▸ Exercise
Output, word for word, the lines of this listing that fall between the line with "Where should I click to: Click the magnifier" and the line with "Task: Click the Start Streaming button", counting both of those lines, and no others.

▸ Materials provided
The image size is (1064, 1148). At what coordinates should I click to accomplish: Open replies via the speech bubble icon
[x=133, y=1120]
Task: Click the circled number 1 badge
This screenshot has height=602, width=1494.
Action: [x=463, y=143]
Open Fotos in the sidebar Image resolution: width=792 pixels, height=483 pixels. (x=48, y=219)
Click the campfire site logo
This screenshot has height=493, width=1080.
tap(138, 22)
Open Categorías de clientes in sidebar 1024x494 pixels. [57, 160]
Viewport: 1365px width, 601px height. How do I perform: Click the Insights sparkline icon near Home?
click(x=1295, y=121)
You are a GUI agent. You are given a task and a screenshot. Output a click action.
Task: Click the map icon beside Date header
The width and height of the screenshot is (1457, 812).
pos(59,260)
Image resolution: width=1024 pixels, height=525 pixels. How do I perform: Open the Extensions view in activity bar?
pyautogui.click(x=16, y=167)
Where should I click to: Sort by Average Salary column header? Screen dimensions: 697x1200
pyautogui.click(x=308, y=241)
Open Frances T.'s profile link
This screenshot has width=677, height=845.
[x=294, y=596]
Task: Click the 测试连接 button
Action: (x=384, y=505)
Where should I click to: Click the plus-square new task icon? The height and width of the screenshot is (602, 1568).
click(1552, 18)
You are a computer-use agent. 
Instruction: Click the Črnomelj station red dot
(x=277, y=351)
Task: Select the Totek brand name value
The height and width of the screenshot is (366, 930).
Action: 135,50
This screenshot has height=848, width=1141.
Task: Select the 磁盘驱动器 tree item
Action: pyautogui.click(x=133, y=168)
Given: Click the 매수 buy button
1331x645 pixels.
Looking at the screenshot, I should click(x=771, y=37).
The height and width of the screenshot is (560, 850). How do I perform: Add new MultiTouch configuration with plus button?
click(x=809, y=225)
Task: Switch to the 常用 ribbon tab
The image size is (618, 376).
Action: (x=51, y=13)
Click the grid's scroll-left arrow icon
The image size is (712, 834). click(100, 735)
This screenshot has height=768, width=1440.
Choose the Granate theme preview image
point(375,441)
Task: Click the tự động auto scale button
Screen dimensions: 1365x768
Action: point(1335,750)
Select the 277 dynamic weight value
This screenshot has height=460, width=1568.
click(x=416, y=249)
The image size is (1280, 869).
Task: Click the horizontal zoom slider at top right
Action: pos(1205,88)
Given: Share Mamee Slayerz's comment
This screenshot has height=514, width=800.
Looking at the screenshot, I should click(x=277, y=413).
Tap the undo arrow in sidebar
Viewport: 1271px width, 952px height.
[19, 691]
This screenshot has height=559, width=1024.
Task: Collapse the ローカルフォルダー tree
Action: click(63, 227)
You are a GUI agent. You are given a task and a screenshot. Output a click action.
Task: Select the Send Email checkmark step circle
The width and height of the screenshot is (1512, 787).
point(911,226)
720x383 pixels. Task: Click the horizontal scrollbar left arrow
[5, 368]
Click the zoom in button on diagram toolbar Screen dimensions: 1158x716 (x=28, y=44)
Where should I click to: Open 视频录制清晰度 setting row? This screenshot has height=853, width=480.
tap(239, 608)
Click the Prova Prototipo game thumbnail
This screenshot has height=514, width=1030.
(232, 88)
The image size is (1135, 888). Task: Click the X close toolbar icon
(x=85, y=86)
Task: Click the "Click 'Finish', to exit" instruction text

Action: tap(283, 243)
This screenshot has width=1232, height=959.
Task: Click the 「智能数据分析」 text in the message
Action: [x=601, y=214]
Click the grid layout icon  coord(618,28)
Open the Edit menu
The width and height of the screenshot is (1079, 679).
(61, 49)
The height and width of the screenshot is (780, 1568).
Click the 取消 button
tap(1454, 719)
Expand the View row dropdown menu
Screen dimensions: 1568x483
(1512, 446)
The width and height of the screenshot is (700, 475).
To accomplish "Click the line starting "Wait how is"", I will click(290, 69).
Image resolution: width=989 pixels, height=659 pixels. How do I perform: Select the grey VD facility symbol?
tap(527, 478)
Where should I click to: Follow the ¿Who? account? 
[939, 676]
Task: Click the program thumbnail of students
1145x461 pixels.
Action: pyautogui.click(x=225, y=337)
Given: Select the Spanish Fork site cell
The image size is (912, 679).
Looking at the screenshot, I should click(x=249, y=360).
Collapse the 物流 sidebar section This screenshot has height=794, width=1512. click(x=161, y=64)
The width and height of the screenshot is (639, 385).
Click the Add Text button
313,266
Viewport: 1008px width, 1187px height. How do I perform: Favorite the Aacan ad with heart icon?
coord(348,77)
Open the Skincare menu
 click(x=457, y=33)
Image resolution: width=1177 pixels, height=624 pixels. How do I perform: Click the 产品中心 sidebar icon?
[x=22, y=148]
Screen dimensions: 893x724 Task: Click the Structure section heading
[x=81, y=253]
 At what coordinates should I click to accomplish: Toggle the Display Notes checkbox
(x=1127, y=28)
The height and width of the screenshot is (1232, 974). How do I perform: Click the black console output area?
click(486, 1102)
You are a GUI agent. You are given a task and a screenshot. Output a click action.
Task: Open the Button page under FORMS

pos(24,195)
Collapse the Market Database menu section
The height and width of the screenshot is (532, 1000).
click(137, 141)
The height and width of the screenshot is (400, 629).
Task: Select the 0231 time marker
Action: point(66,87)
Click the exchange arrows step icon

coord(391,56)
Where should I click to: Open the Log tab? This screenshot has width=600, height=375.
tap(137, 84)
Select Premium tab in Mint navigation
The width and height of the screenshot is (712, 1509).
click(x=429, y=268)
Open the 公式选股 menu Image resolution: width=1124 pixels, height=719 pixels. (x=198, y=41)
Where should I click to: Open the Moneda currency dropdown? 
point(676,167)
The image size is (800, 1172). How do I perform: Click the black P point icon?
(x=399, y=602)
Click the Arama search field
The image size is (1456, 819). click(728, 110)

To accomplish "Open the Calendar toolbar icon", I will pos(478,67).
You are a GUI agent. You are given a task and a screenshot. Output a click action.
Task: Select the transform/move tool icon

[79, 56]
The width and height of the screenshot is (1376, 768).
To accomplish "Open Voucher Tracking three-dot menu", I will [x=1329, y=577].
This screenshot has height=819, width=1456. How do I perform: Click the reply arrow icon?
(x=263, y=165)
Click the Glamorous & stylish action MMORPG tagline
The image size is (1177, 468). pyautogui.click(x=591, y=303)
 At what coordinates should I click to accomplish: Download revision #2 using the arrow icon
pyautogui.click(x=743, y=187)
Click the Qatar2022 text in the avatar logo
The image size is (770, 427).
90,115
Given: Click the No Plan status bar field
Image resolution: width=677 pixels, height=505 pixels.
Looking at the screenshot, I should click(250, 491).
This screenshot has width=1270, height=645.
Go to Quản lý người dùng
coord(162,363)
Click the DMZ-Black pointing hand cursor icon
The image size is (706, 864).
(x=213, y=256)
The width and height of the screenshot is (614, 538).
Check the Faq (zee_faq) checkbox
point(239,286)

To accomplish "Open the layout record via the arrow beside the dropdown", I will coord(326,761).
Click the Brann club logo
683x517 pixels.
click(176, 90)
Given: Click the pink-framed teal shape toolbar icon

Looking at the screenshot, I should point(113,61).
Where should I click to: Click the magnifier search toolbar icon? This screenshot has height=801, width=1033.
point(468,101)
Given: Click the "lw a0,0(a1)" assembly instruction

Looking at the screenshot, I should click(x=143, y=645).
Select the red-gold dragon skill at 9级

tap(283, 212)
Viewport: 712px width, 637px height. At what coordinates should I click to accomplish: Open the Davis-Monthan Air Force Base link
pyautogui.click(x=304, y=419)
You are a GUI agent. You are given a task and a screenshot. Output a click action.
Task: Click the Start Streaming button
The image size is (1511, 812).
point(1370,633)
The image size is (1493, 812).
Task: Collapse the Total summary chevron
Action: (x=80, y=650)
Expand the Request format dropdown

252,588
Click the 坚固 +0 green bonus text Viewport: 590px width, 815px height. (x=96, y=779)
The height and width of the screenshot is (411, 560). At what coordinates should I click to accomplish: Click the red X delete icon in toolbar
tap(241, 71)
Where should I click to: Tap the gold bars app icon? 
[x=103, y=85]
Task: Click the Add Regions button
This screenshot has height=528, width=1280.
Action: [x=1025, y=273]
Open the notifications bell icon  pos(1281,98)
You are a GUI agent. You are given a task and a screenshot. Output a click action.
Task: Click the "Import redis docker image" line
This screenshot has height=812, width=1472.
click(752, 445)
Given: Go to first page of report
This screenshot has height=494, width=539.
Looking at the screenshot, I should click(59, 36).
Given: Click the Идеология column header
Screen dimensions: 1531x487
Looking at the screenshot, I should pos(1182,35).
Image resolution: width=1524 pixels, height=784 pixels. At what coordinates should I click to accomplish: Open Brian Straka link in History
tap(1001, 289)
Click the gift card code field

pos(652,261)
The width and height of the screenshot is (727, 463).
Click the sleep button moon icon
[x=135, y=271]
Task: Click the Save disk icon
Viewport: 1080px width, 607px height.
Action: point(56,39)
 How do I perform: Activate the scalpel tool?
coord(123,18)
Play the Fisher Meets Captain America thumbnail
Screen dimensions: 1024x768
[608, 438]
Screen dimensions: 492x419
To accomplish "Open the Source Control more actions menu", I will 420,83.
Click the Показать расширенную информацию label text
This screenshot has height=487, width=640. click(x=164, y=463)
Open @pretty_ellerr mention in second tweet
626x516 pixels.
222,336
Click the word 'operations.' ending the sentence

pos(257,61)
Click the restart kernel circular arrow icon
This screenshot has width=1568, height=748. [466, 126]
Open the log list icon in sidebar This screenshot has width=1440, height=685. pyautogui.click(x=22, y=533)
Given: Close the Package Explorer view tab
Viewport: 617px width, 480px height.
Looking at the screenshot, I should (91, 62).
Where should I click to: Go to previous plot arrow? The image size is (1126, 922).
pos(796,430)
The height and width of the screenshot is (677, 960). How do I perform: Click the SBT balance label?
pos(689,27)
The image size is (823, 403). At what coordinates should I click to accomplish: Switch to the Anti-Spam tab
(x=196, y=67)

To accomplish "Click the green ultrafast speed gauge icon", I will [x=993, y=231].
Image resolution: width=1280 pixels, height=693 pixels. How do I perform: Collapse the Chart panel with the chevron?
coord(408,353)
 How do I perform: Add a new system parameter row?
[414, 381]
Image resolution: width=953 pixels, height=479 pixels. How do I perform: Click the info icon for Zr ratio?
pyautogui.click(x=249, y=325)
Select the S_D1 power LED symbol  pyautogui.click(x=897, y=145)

▸ Answer space
Where should I click to: Click the magnifier search toolbar icon? This screenshot has height=801, width=1033.
point(468,101)
Given: Click the "lw a0,0(a1)" assembly instruction

Looking at the screenshot, I should click(x=143, y=645).
Select the red-gold dragon skill at 9级

tap(283, 212)
Viewport: 712px width, 637px height. At what coordinates should I click to accomplish: Open the Davis-Monthan Air Force Base link
pyautogui.click(x=304, y=419)
You are a GUI agent. You are given a task and a screenshot. Output a click action.
Task: Click the Start Streaming button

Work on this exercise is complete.